[Exercise materials Boundary: Start]
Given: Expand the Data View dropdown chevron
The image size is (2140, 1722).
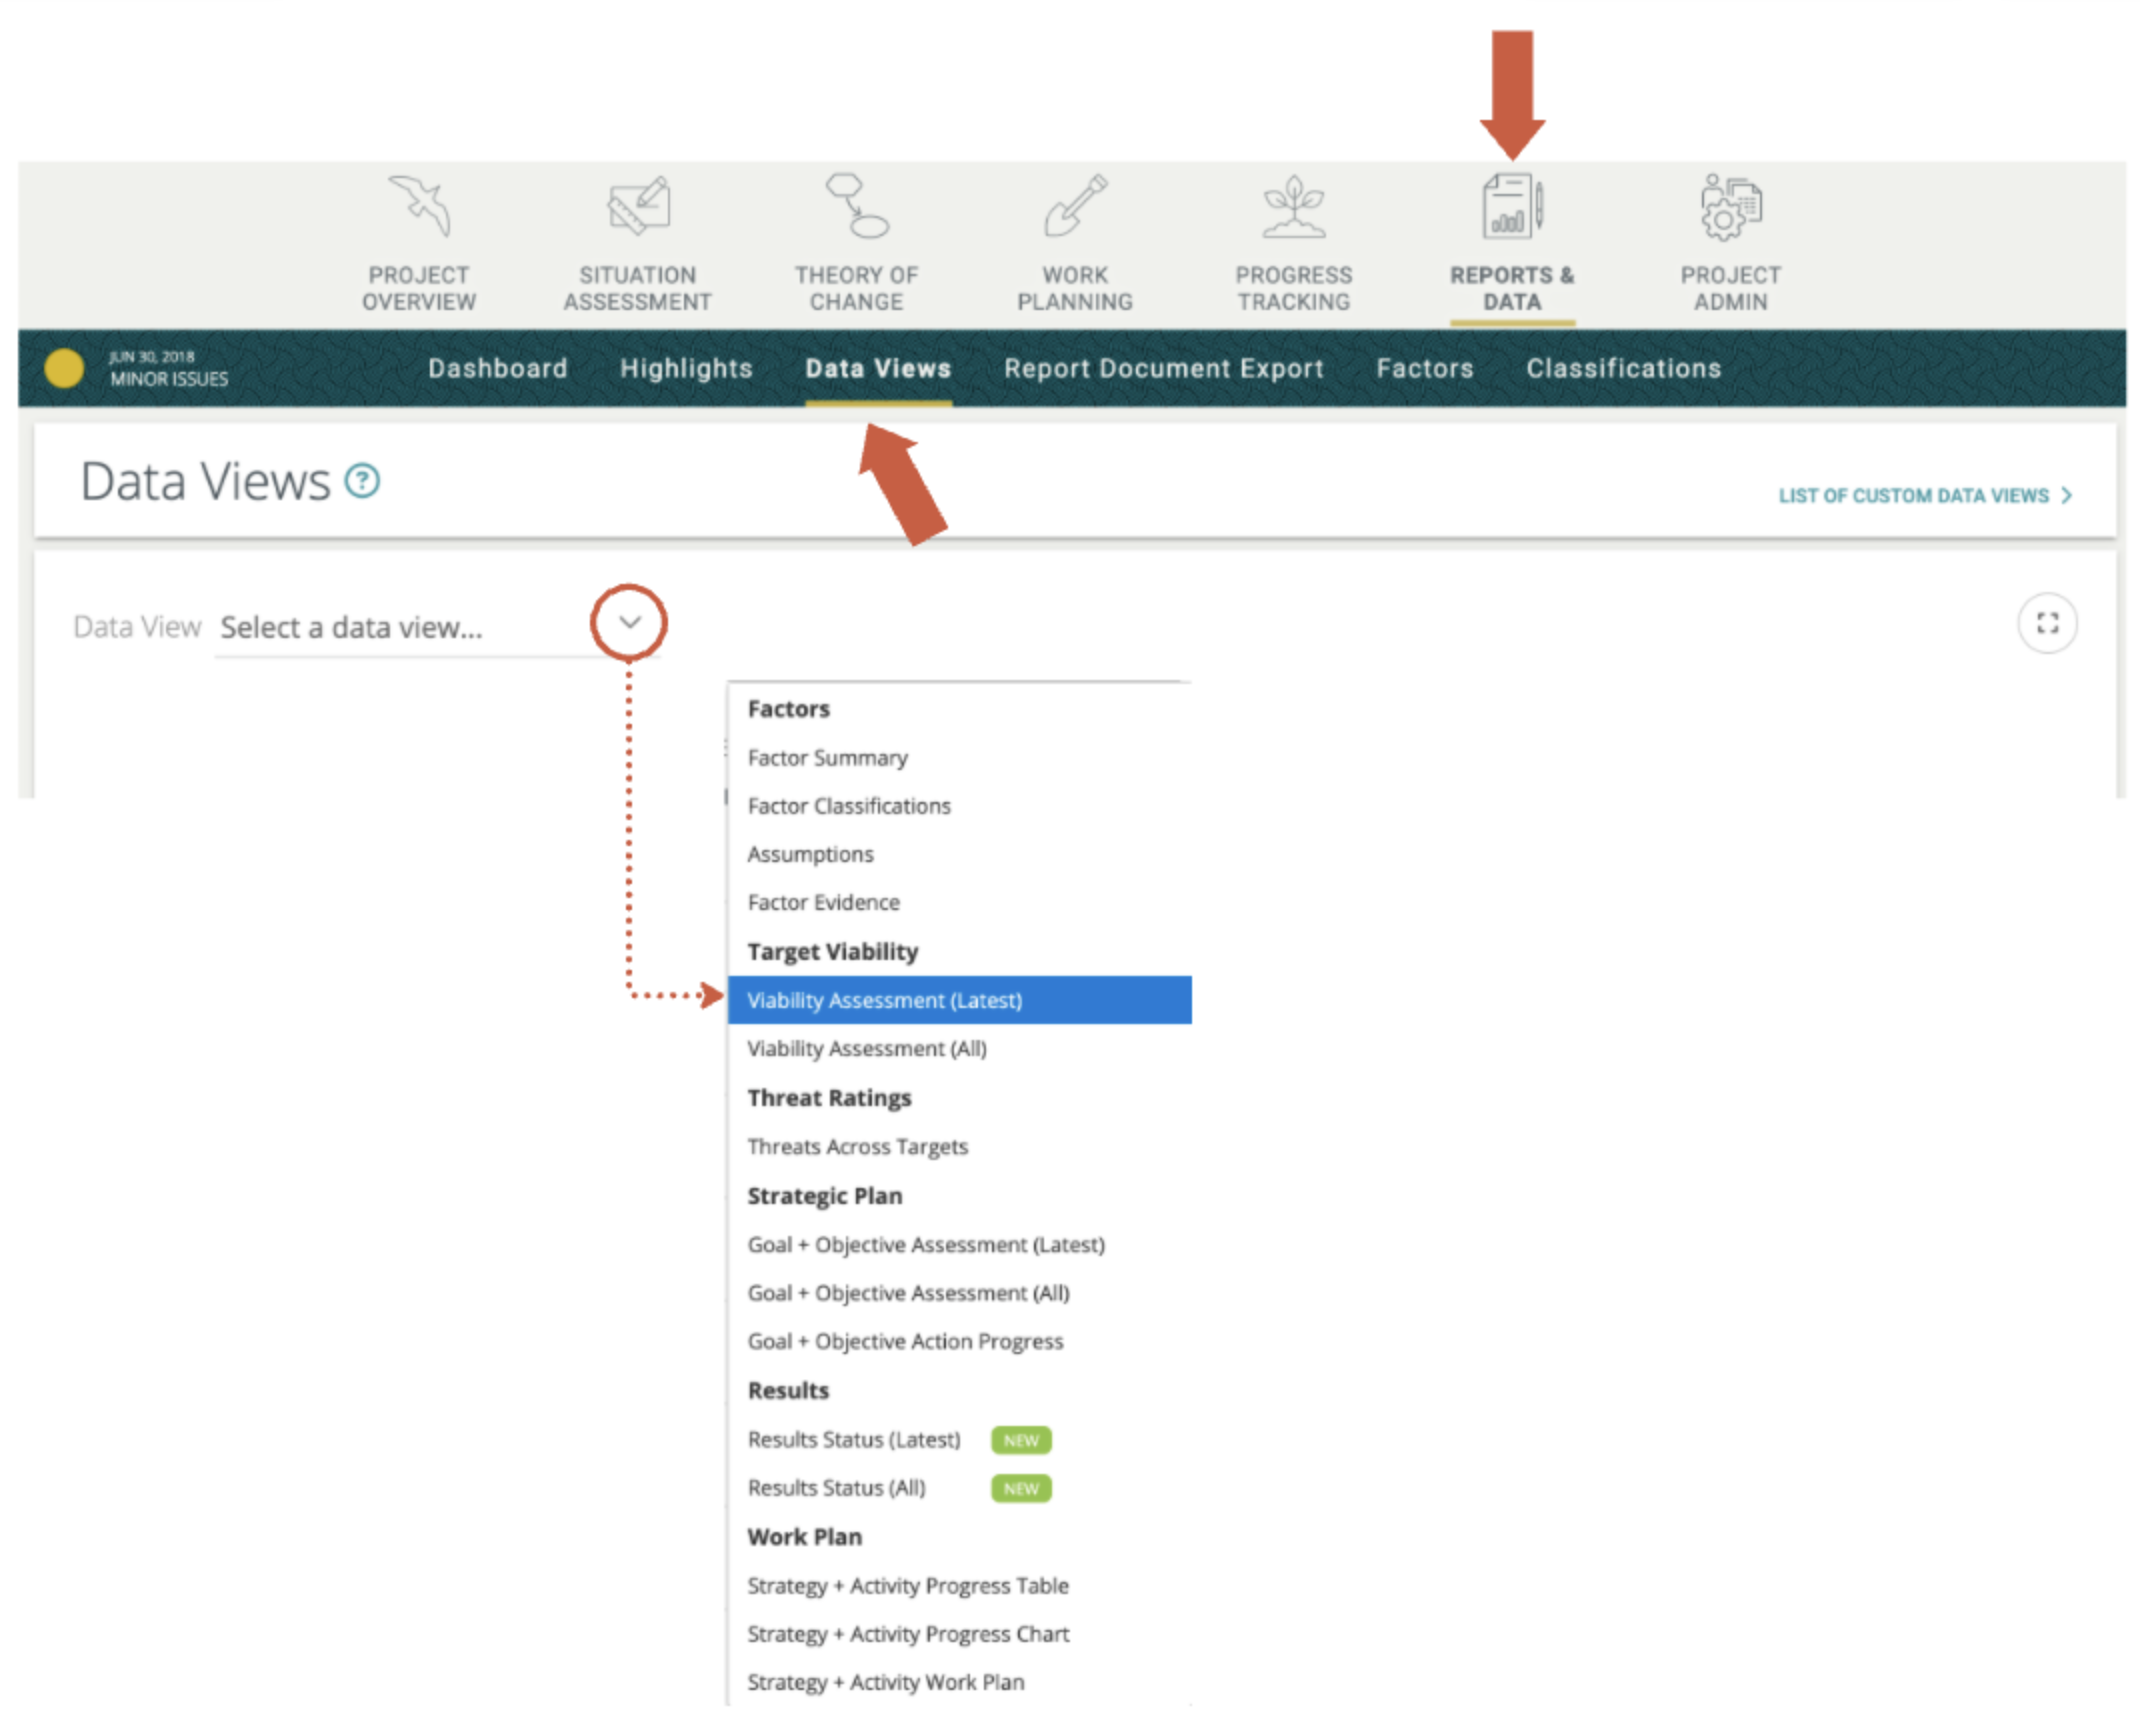Looking at the screenshot, I should (629, 622).
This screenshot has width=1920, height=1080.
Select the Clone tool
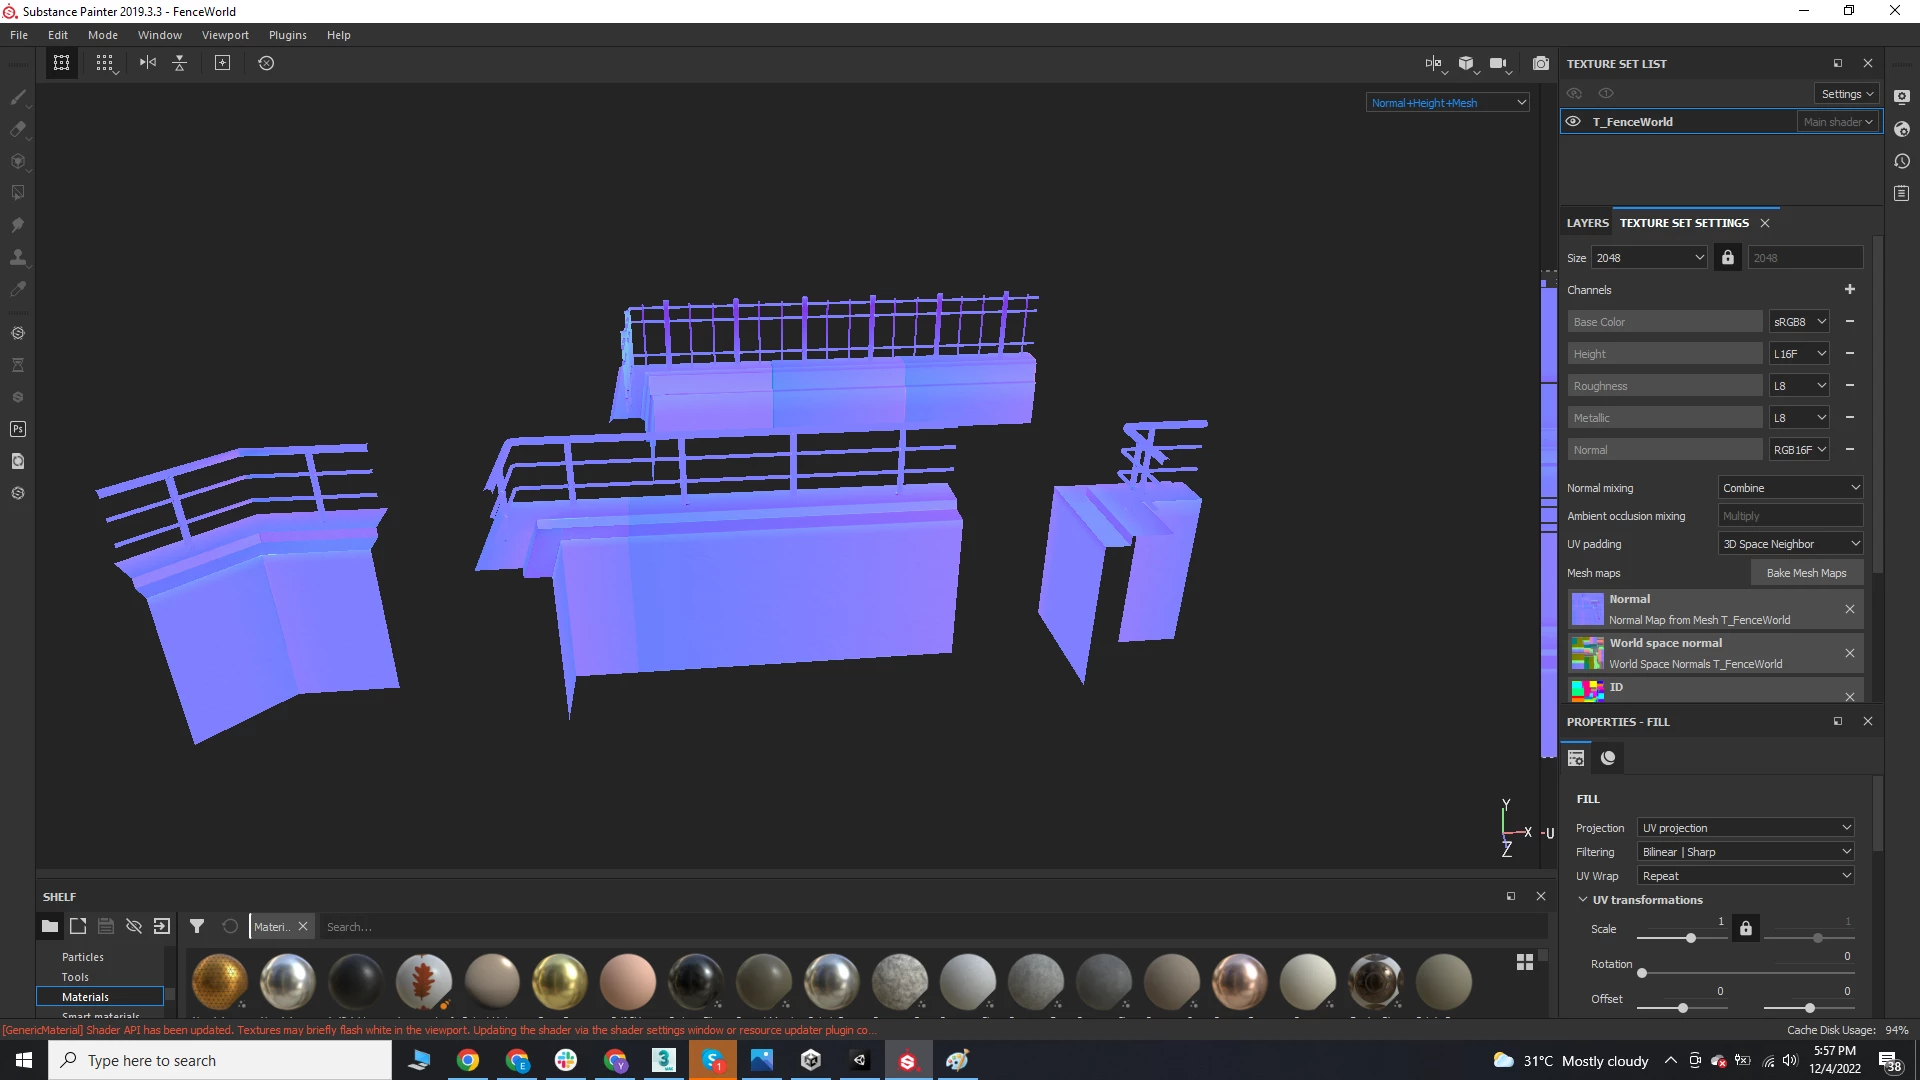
[Exercise materials Boundary: End]
■ Brief:
Repeat each line word for word, from the one with "The image size is (2140, 1722)." down to the last line of the data, and keep the pictures out of it.

■ Result:
The image size is (2140, 1722).
Looking at the screenshot, I should (629, 622).
This screenshot has width=1920, height=1080.
Select the Clone tool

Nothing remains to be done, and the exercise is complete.